The push to loosen the city’s medical marijuana program follows the council’s decision in March to eliminate all criminal penalties for possession of marijuana for personal use, replacing a potential one-year jail term with a fine of $25. (Smoking it in public could still draw a jail term of 60 days, similar to the penalty for public consumption of alcohol).
On paper, the proposed guidelines for writing recommendations for marijuana would make the city’s program among the most liberal nationwide. But several restrictions — including licensing each plant used for legal cultivation — would keep the program far more regulated than in states including California.
The District’s medical marijuana program launched slowly last year after being tied up by Congress for nearly a decade.
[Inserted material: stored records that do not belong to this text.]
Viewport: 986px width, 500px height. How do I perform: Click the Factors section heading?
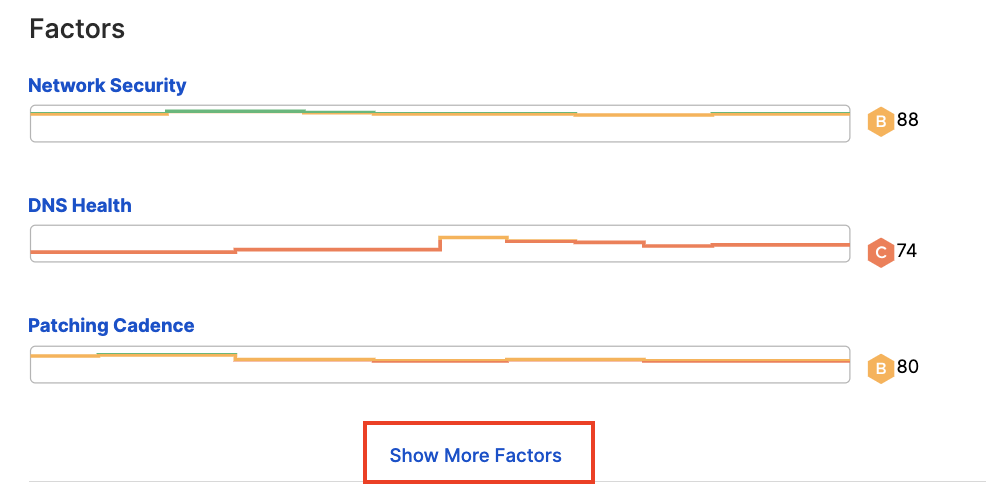[77, 29]
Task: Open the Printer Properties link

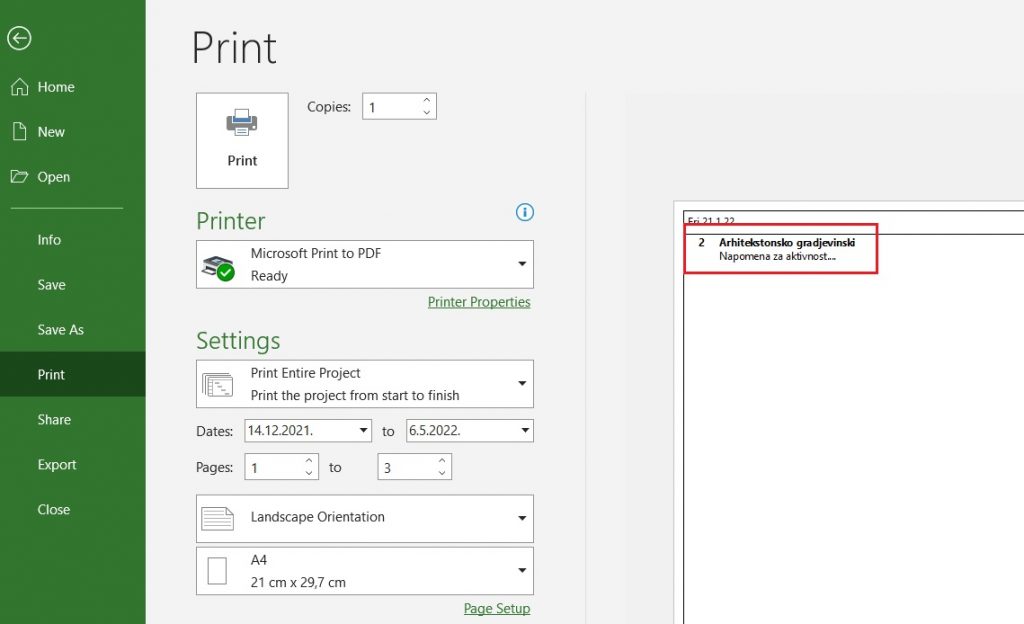Action: click(x=479, y=302)
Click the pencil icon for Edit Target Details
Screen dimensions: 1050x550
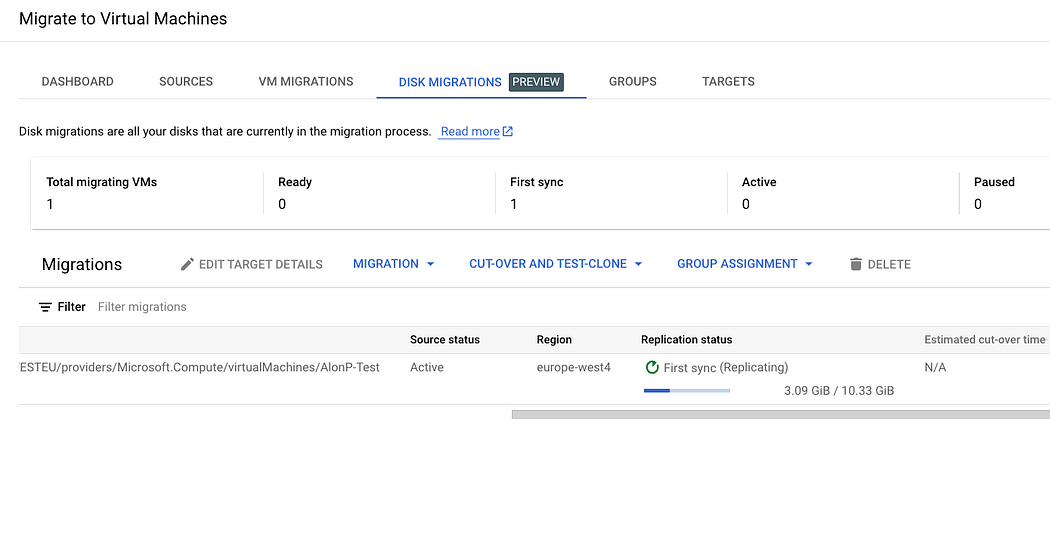click(x=187, y=264)
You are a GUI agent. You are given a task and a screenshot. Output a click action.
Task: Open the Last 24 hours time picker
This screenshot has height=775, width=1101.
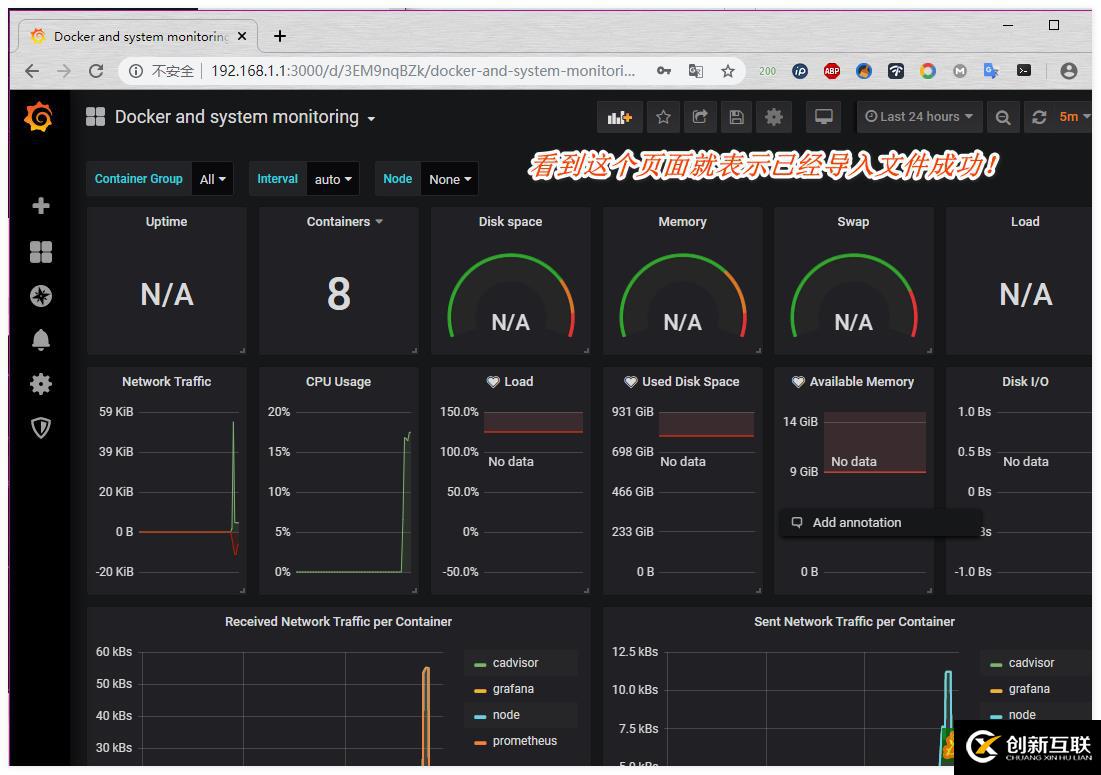918,117
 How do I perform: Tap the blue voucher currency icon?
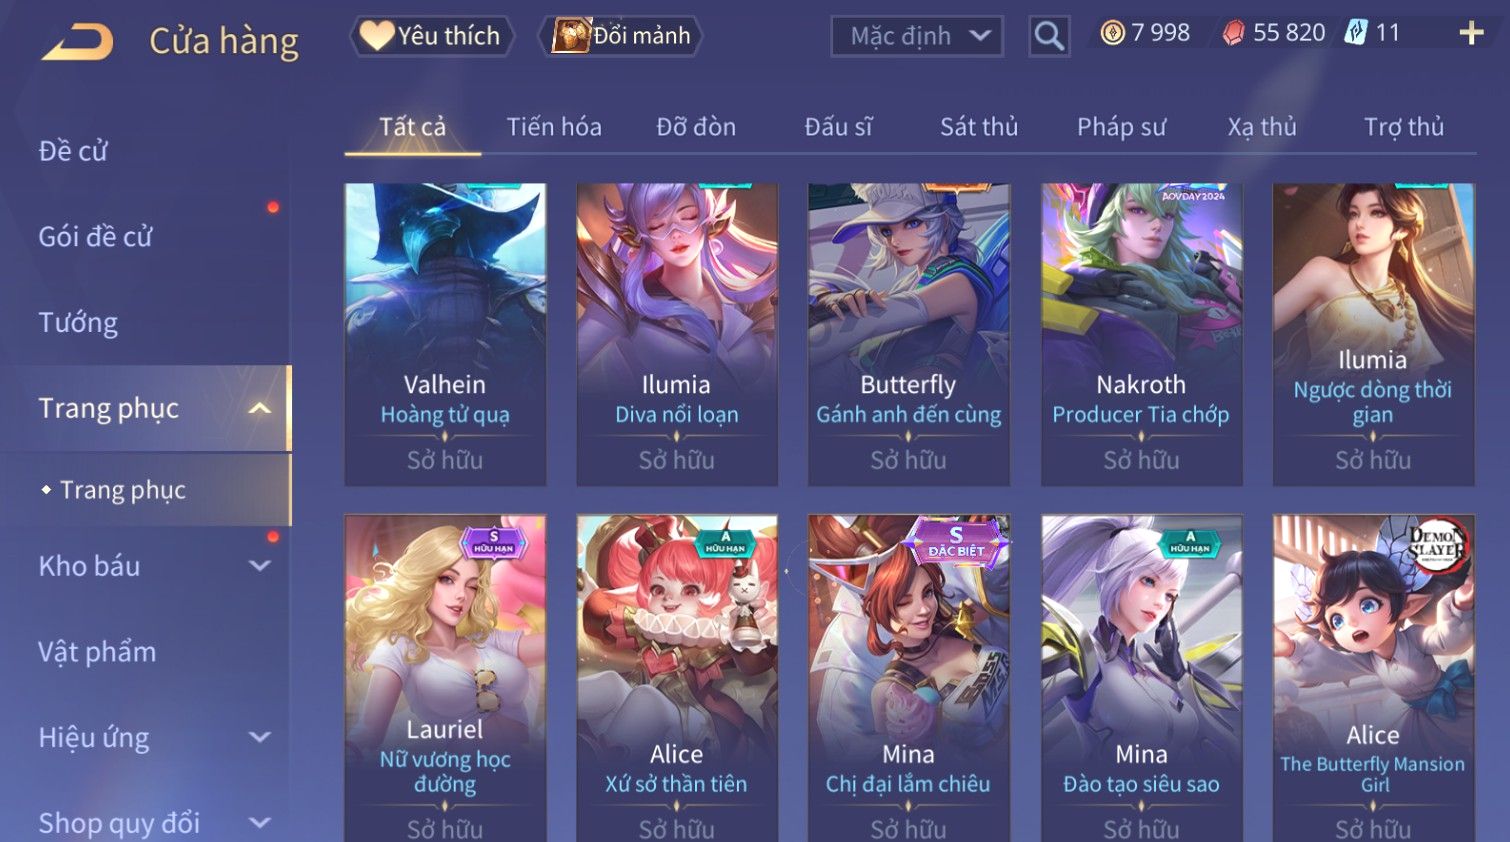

But with bipartisan support on Capitol Hill now for looser medical marijuana laws, council members said they were confident that a broader law would pass muster with congressional overseers. Congress also shows no sign of stopping the District law to decriminalize marijuana. Without an act of Congress and the president, that should take effect next month.
To expedite passage of the legislation, the council’s Health Committee and its Committee on the Judiciary and Public Safety held a joint hearing Thursday and moved toward a full council vote that could come before a summer recess in July.